• Apply what you read:
1. In the Running with Scissors review, which actor plays Dr. Finch?
2. Translate this sentence from the Running with Scissors review into Spanish: "The film opens in 1972, showing a young Augusten as an audience of one for his mother Deirdre’s in-home poetry reading, microphone and all."
Excerpt to read Block Start
Running with Scissors Movie Review
Running with Scissors Review

"Running with Scissors" Overview

Rating: R
2006
Cast and Crew
Director : Ryan MurphyProducer : Ryan Murphy,Brad Grey,Brad Pitt,Dede Gardner
Screenwiter : Ryan Murphy
Starring : Joseph Cross,Annette Bening,Alec Baldwin,Brian Cox,Jill Clayburgh,Gwyneth Paltrow,Evan Rachel Wood,Joseph Fiennes,Kristin Chenoweth,Gabrielle Union
In a game effort to deflect the immediate suspicions of most viewers likely to
be mistrustful of its all-too-convenient cast of wildly entertaining
eccentrics, the young boy narrating Running with Scissors acknowledges,
somewhat ruefully, early on that "nobody’s going to believe me anyway." It’s a
smart maneuver, given what follows in this overly energetic adaptation of
Augusten Burroughs’ bestselling 2002 memoir about growing up in the 1970s with
a mentally damaged mother who sent him off to be raised by her psychiatrist in
his house of David Lynch-ian strangeness. As it stands, Running with Scissors
is best taken as a literary memoir and not judged on its complete veracity but
whether it works as a story of flawed people in an environment that seems to
cater to all their worst impulses. It almost does.
The film opens in 1972, showing a young Augusten as an audience of one for his
mother Deirdre’s in-home poetry reading, microphone and all. The bilious,
self-aggrandizing manner with which Deirdre (Annette Bening) gives her reading
tells you pretty much all you need to know about the opinion she holds as to
her place in the world and any who may disagree. Any remaining questions about
her fitfulness as a mother are answered when the film jumps to its primary
setting in the late '70s, where Deirdre has become a whirling dervish of
arrogant fury and spite. Her obsessive belief that she is an important poet
being kept from her rightful place at the center of the literary firmament
drives away first Augusten’s father (Alec Baldwin, lightly soused) and then
Augusten, whom she decides would be better off living with her exceedingly
unorthodox psychiatrist, Dr. Finch (Brian Cox). A devout and at least partially
mad Freudian of the most unrecondite sort, Finch keeps a special room next to
his doctor’s office which he calls The Masturbatorium and divines the future
from the shape of his bowel movements. Seemingly he's not much of a father
figure.
Excerpt to read Block End
Raw data Block Start
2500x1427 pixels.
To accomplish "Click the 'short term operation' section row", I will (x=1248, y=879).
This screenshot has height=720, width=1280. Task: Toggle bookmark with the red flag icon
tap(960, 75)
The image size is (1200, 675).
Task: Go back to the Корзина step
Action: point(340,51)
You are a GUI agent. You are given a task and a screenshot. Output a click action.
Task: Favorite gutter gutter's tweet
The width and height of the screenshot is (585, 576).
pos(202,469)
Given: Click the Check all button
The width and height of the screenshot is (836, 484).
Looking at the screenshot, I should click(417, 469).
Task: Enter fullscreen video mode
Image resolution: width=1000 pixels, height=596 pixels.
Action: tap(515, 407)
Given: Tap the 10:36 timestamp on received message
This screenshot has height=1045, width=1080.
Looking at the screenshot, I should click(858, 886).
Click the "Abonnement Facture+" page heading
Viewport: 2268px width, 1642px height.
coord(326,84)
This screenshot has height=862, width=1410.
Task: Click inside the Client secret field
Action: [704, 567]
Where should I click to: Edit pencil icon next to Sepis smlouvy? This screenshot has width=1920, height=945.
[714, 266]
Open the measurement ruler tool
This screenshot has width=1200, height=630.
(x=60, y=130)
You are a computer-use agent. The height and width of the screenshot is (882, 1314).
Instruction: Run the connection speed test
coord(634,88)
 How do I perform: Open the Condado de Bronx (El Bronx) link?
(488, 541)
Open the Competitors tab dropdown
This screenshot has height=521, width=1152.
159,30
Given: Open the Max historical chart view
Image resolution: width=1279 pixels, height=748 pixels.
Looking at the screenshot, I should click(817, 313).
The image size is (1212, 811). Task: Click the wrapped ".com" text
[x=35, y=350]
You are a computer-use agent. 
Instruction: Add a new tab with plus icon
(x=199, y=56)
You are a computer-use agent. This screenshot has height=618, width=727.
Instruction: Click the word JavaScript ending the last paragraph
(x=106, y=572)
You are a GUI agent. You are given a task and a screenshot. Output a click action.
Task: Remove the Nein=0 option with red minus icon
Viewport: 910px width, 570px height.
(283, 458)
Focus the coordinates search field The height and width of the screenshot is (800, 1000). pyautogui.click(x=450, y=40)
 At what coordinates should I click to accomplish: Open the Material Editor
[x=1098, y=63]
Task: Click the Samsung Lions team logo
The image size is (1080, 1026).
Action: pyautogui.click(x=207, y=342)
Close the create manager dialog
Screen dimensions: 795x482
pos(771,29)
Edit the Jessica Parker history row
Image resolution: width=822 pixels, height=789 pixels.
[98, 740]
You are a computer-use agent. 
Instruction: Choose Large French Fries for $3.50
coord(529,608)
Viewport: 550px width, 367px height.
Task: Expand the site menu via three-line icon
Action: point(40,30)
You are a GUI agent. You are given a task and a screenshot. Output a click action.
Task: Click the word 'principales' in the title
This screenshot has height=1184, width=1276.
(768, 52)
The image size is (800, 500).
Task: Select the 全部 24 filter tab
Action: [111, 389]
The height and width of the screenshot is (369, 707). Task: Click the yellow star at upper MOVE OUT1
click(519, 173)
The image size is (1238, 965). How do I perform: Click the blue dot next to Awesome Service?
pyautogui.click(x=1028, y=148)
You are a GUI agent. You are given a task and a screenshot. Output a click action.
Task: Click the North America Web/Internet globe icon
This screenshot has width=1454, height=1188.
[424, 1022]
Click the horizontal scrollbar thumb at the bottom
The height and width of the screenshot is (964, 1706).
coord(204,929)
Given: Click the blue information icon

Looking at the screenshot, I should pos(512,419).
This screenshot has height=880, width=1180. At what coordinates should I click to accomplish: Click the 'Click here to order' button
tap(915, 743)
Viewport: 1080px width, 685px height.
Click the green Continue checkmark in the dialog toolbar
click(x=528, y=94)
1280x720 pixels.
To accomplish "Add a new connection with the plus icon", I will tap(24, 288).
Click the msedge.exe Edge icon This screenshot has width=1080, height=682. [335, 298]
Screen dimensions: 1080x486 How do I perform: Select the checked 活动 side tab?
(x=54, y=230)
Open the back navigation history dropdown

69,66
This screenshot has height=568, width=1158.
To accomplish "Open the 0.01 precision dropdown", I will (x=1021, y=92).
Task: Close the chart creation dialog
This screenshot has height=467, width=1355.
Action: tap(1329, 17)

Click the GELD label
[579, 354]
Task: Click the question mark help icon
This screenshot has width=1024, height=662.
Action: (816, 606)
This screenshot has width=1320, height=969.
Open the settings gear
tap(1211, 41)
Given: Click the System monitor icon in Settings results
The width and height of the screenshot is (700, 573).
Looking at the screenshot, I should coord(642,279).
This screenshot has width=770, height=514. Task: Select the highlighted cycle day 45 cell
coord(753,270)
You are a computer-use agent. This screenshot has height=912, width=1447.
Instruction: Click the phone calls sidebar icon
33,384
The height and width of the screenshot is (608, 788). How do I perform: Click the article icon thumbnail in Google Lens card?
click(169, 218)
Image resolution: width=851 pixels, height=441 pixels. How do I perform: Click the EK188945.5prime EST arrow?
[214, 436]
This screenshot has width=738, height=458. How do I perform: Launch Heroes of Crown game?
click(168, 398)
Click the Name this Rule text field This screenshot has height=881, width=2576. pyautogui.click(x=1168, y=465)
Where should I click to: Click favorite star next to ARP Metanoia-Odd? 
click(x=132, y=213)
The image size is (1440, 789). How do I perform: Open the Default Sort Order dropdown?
Raw data Block End
• Solutions to the tasks:
1. Brian Cox

2. La película comienza en 1972 y muestra a un joven Augusten como único espectador de la lectura de poesía que su madre, Deirdre, ofrece en casa, con micrófono incluido.